Generally, of major importance are the findings, in this study, that intensions to avoid risky behaviors and knowledge of factors that increase the risks of being infected do not necessarily translate into practices that reduce the risks of infection with HIV. The three groups of students had high intentions for condom use but were inconsistent in their actual use of condoms. This was particularly the case with both South African and American students. Thus indicating the need to incorporate behavioural components into prevention programmes in the universities.

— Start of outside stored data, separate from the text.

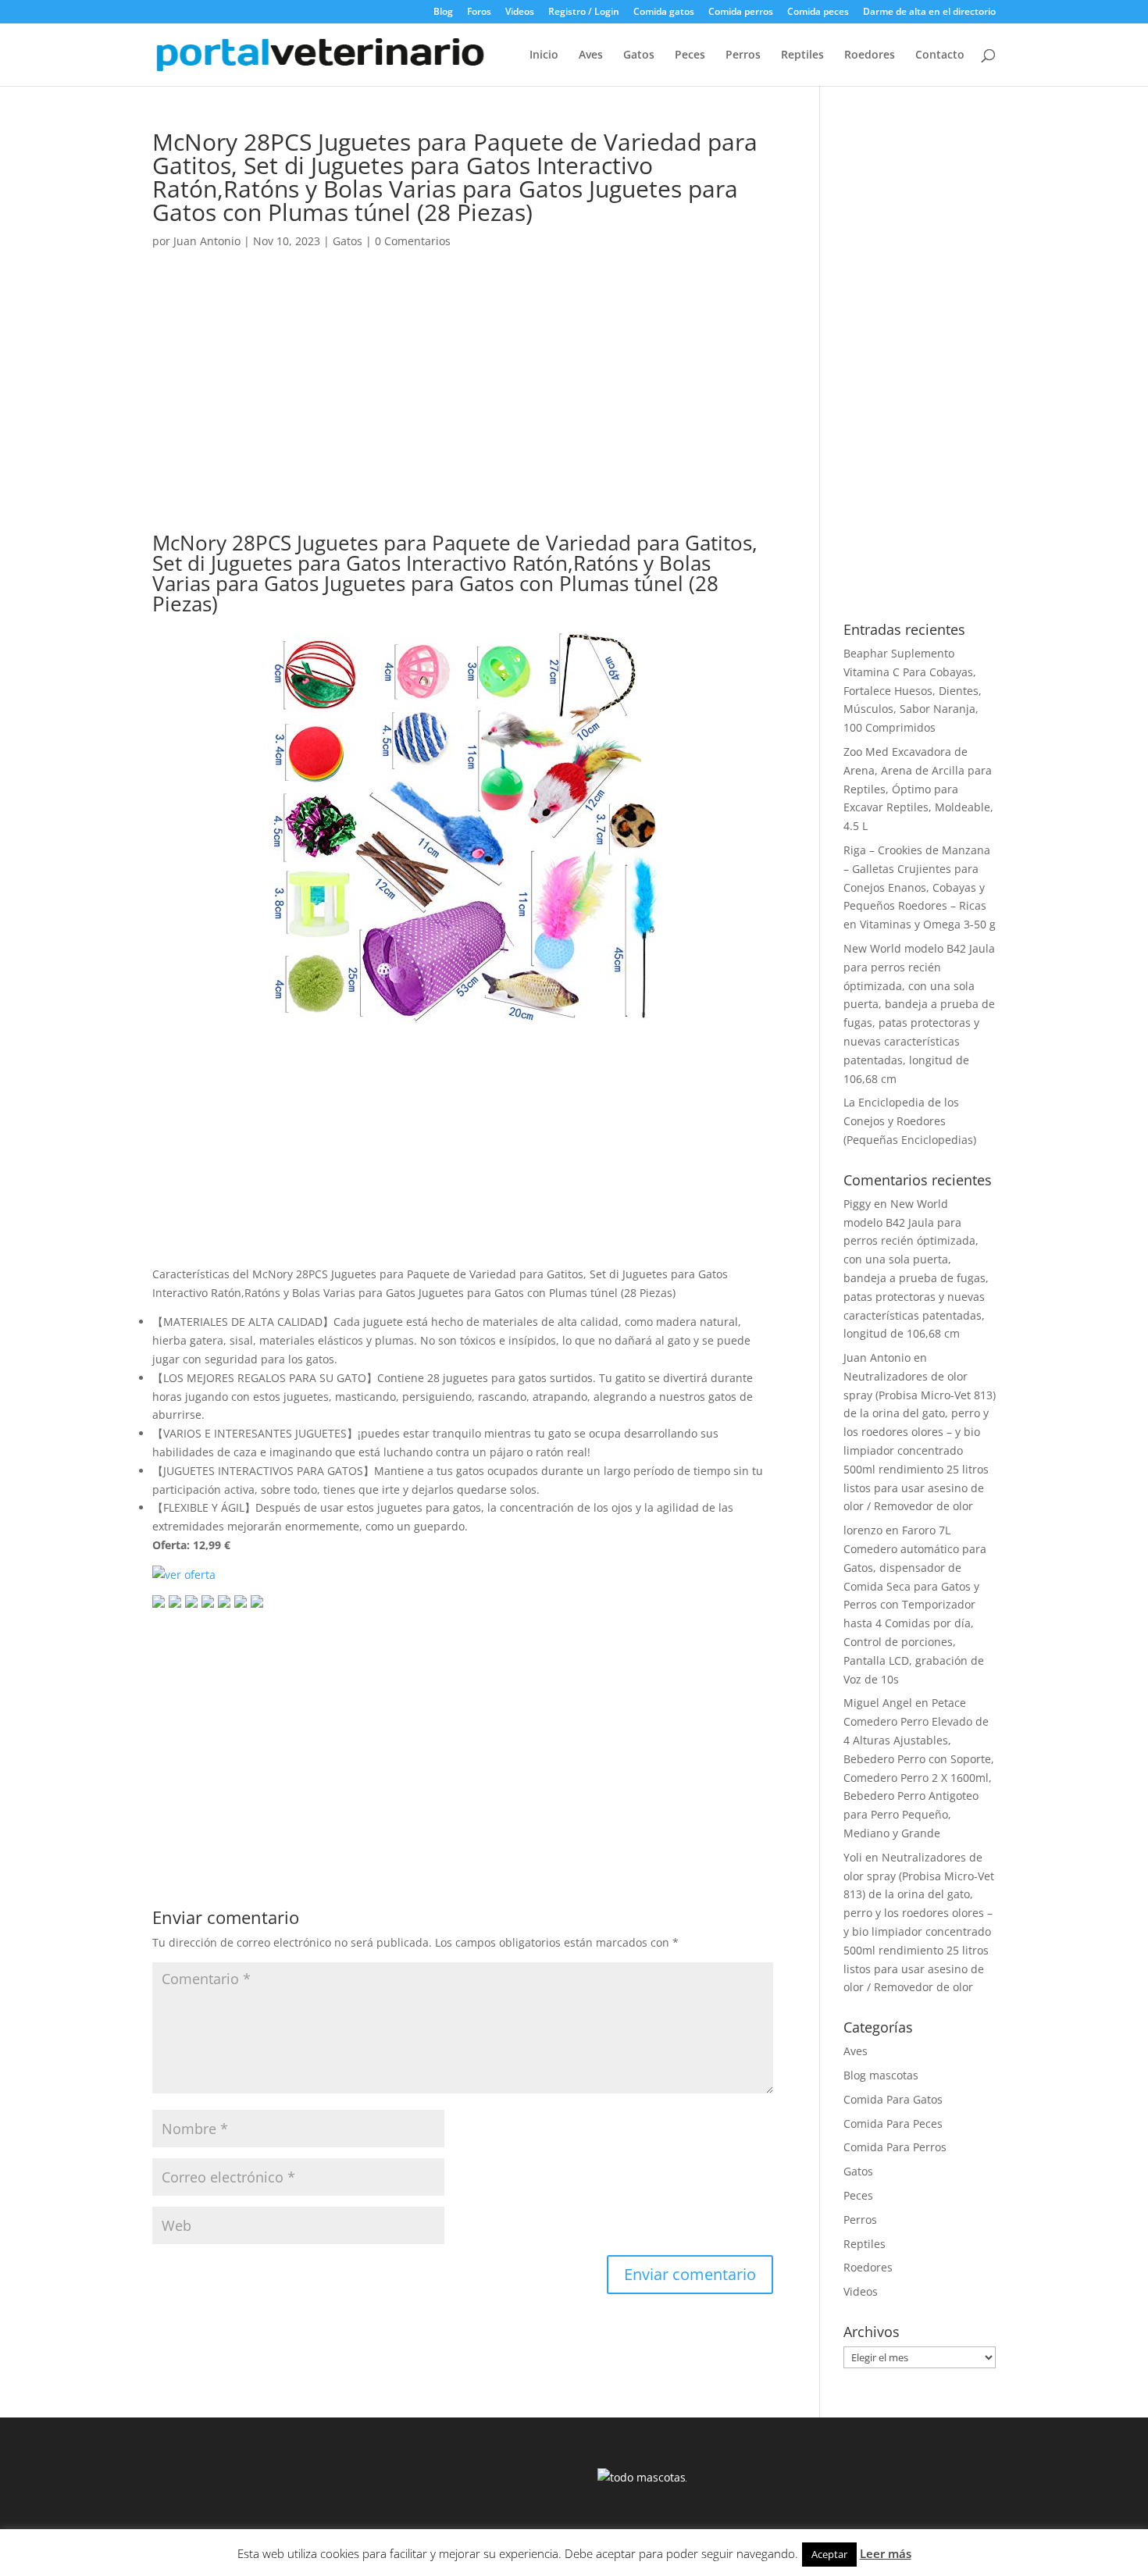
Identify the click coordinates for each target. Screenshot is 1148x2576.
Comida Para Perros (895, 2147)
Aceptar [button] (829, 2554)
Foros (479, 12)
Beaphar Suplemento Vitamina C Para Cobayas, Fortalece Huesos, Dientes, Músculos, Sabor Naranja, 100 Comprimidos (912, 690)
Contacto (939, 55)
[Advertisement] (462, 406)
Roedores (869, 55)
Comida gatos (663, 12)
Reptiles (802, 55)
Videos (519, 12)
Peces (690, 55)
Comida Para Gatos (893, 2099)
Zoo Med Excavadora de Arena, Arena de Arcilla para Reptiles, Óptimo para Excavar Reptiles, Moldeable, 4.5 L (918, 788)
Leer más (885, 2553)
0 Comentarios (413, 240)
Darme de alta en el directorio (929, 12)
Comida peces (818, 12)
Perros (743, 55)
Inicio (543, 55)
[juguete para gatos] (463, 1013)
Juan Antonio (207, 240)
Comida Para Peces (893, 2123)
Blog (443, 12)
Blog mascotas (880, 2075)
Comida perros (740, 12)
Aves (591, 55)
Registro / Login (583, 12)
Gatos (638, 55)
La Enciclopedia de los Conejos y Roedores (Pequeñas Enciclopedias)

Further, this study found that positive HIV testing attitudes were positively associated with contact readiness with PWAs. Similarly, Kalichman and Simbayi29 found among men and women living in a black township in Cape Town that compared to people who had been tested, individuals who were not tested for HIV demonstrated significantly greater AIDS related stigmas; ascribing greater shame, guilt, and social disapproval to people living with HIV.

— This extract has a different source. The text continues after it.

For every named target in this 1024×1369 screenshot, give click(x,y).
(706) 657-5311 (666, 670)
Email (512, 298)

The study has certain limitations. Some measurement instruments, e.g. on attitudes towards homosexuals was only measured with one item, and further research should assess this with more detailed measures. Although the questionnaires provided important measures of the target behaviors, the study did not specifically address cultural, social, gender and economic factors that may be important to the risk of being infected in the three countries. It is desirable, in future research on HIV/AIDS in these three countries, to assess cultural, social and economic factors in the distribution of the disease, to determine who is most at risk and the costs of treatment and prevention. In the United States, for example, cultural and economic factors seem to account for why the African American men and woman are at greatest rsik followed by White and then Latino Americans (Center for Disease Control, Morality and Morbidity Weekly, April, 1993).

The samples chosen by convenience were university students from one particular university in each country and countries chosen differ regarding level of education, industrialization, economics and politics. Thus, comparisons between the different samples cannot be generalized. Further, only 10% (i.e., 20) Indian students were sexually active. The frequency responses for the sexual behaviuor items for Indian students were based on a sample of 20. This indicates the need to interpreted with caution, the sexual behavior of Indian students.

CONCLUSION

The findings of the study are important for mapping the psychosocial factors associated with HIV risk in the three populations and likely influences on students' participation in HIV risk reduction counselling. The findings further highlight the role of HIV testing and counselling in the university campus AIDS programme. Efforts to promote VCT require education about the benefits of testing and, perhaps more important, reductions in stigmatising attitudes towards people living with AIDS. Structural and social marketing interventions that aim to reduce AIDS stigmas will probably decrease resistance to seeking VCT.

ACKNOWLEDGEMENTS

The financial assistance of the National Research Foundation (South Africa) towards this research is hereby acknowledged. Opinions expressed this publication and conclusions arrived at, are those of the author and are not necessarily to be attributed to the National Research Foundation.